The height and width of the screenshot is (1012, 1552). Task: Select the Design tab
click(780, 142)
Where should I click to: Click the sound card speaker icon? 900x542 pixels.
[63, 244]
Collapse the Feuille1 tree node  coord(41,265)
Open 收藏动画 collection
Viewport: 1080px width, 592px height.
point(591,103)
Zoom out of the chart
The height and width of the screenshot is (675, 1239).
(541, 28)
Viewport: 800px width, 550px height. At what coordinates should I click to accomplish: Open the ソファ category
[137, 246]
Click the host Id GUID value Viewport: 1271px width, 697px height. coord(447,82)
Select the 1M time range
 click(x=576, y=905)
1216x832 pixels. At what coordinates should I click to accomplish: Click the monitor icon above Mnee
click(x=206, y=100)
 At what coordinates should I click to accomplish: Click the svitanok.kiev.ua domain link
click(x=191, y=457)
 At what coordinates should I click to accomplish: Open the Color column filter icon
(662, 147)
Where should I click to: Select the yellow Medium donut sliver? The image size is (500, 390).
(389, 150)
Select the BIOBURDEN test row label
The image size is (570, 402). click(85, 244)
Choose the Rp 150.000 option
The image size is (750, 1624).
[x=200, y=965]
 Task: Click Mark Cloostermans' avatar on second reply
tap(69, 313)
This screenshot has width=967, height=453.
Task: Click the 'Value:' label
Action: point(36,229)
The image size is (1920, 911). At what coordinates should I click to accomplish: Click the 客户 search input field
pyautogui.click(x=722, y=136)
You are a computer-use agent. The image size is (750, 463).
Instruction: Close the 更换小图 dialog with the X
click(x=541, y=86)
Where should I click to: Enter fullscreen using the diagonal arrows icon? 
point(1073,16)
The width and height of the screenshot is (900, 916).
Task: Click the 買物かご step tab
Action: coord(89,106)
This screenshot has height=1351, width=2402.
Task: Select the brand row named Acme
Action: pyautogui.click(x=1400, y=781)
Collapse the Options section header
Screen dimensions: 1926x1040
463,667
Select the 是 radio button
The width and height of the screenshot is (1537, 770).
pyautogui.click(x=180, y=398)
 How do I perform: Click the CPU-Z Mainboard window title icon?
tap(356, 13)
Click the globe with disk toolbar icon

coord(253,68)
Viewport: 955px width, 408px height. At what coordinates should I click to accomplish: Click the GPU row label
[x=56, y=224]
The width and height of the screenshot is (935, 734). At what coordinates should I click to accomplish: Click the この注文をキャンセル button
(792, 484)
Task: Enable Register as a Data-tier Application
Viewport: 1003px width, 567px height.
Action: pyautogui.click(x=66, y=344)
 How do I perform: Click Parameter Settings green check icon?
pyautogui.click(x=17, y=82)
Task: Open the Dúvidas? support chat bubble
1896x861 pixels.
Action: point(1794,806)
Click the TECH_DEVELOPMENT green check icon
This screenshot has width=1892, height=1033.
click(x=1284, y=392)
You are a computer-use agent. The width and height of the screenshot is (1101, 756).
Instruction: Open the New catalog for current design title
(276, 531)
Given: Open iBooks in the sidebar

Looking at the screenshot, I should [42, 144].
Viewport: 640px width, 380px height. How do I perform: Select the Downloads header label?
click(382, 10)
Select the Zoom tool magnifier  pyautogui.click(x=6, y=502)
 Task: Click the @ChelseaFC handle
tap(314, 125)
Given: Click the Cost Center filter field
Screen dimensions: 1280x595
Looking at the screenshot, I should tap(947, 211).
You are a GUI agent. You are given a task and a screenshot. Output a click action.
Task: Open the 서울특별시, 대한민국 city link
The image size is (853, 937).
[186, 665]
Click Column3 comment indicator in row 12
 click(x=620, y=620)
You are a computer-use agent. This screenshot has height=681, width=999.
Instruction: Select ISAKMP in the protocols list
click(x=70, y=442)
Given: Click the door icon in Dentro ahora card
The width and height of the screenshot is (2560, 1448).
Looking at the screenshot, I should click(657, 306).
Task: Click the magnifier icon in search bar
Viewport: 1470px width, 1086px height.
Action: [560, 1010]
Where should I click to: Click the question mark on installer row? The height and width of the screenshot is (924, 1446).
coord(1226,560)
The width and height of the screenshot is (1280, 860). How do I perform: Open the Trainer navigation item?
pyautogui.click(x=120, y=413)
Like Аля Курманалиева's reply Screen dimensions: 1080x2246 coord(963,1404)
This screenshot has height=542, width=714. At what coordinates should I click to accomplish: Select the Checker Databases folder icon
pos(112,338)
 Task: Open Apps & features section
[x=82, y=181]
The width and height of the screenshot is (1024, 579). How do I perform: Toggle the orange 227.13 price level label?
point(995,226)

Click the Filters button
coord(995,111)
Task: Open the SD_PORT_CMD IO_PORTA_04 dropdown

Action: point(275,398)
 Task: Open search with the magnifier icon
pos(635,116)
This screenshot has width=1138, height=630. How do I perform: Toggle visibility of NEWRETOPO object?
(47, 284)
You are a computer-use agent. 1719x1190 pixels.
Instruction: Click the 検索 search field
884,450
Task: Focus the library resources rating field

**Aim of the exercise:**
Please repeat the material in full, keeping it exact.

**Answer section:**
The height and width of the screenshot is (1012, 1552). Task: Select the Design tab
click(780, 142)
Where should I click to: Click the sound card speaker icon? 900x542 pixels.
[63, 244]
Collapse the Feuille1 tree node  coord(41,265)
Open 收藏动画 collection
Viewport: 1080px width, 592px height.
point(591,103)
Zoom out of the chart
The height and width of the screenshot is (675, 1239).
(541, 28)
Viewport: 800px width, 550px height. At what coordinates should I click to accomplish: Open the ソファ category
[137, 246]
Click the host Id GUID value Viewport: 1271px width, 697px height. coord(447,82)
Select the 1M time range
 click(x=576, y=905)
1216x832 pixels. At what coordinates should I click to accomplish: Click the monitor icon above Mnee
click(x=206, y=100)
 At what coordinates should I click to accomplish: Click the svitanok.kiev.ua domain link
click(x=191, y=457)
 At what coordinates should I click to accomplish: Open the Color column filter icon
(662, 147)
Where should I click to: Select the yellow Medium donut sliver? The image size is (500, 390).
(389, 150)
Select the BIOBURDEN test row label
The image size is (570, 402). click(85, 244)
Choose the Rp 150.000 option
The image size is (750, 1624).
[x=200, y=965]
 Task: Click Mark Cloostermans' avatar on second reply
tap(69, 313)
This screenshot has width=967, height=453.
Task: Click the 'Value:' label
Action: point(36,229)
The image size is (1920, 911). At what coordinates should I click to accomplish: Click the 客户 search input field
pyautogui.click(x=722, y=136)
You are a computer-use agent. The image size is (750, 463).
Instruction: Close the 更换小图 dialog with the X
click(x=541, y=86)
Where should I click to: Enter fullscreen using the diagonal arrows icon? 
point(1073,16)
The width and height of the screenshot is (900, 916).
Task: Click the 買物かご step tab
Action: coord(89,106)
This screenshot has height=1351, width=2402.
Task: Select the brand row named Acme
Action: pyautogui.click(x=1400, y=781)
Collapse the Options section header
Screen dimensions: 1926x1040
463,667
Select the 是 radio button
The width and height of the screenshot is (1537, 770).
pyautogui.click(x=180, y=398)
 How do I perform: Click the CPU-Z Mainboard window title icon?
tap(356, 13)
Click the globe with disk toolbar icon

coord(253,68)
Viewport: 955px width, 408px height. At what coordinates should I click to accomplish: Click the GPU row label
[x=56, y=224]
The width and height of the screenshot is (935, 734). At what coordinates should I click to accomplish: Click the この注文をキャンセル button
(792, 484)
Task: Enable Register as a Data-tier Application
Viewport: 1003px width, 567px height.
Action: pyautogui.click(x=66, y=344)
 How do I perform: Click Parameter Settings green check icon?
pyautogui.click(x=17, y=82)
Task: Open the Dúvidas? support chat bubble
1896x861 pixels.
Action: point(1794,806)
Click the TECH_DEVELOPMENT green check icon
This screenshot has width=1892, height=1033.
click(x=1284, y=392)
You are a computer-use agent. The width and height of the screenshot is (1101, 756).
Instruction: Open the New catalog for current design title
(276, 531)
Given: Open iBooks in the sidebar

Looking at the screenshot, I should [42, 144].
Viewport: 640px width, 380px height. How do I perform: Select the Downloads header label?
click(382, 10)
Select the Zoom tool magnifier  pyautogui.click(x=6, y=502)
 Task: Click the @ChelseaFC handle
tap(314, 125)
Given: Click the Cost Center filter field
Screen dimensions: 1280x595
Looking at the screenshot, I should tap(947, 211).
You are a GUI agent. You are given a task and a screenshot. Output a click action.
Task: Open the 서울특별시, 대한민국 city link
The image size is (853, 937).
[186, 665]
Click Column3 comment indicator in row 12
 click(x=620, y=620)
You are a computer-use agent. This screenshot has height=681, width=999.
Instruction: Select ISAKMP in the protocols list
click(x=70, y=442)
Given: Click the door icon in Dentro ahora card
The width and height of the screenshot is (2560, 1448).
Looking at the screenshot, I should click(657, 306).
Task: Click the magnifier icon in search bar
Viewport: 1470px width, 1086px height.
Action: [560, 1010]
Where should I click to: Click the question mark on installer row? The height and width of the screenshot is (924, 1446).
coord(1226,560)
The width and height of the screenshot is (1280, 860). How do I perform: Open the Trainer navigation item?
pyautogui.click(x=120, y=413)
Like Аля Курманалиева's reply Screen dimensions: 1080x2246 coord(963,1404)
This screenshot has height=542, width=714. At what coordinates should I click to accomplish: Select the Checker Databases folder icon
pos(112,338)
 Task: Open Apps & features section
[x=82, y=181]
The width and height of the screenshot is (1024, 579). How do I perform: Toggle the orange 227.13 price level label?
point(995,226)

Click the Filters button
coord(995,111)
Task: Open the SD_PORT_CMD IO_PORTA_04 dropdown

Action: point(275,398)
 Task: Open search with the magnifier icon
pos(635,116)
This screenshot has width=1138, height=630. How do I perform: Toggle visibility of NEWRETOPO object?
(47, 284)
You are a computer-use agent. 1719x1190 pixels.
Instruction: Click the 検索 search field
884,450
Task: Focus the library resources rating field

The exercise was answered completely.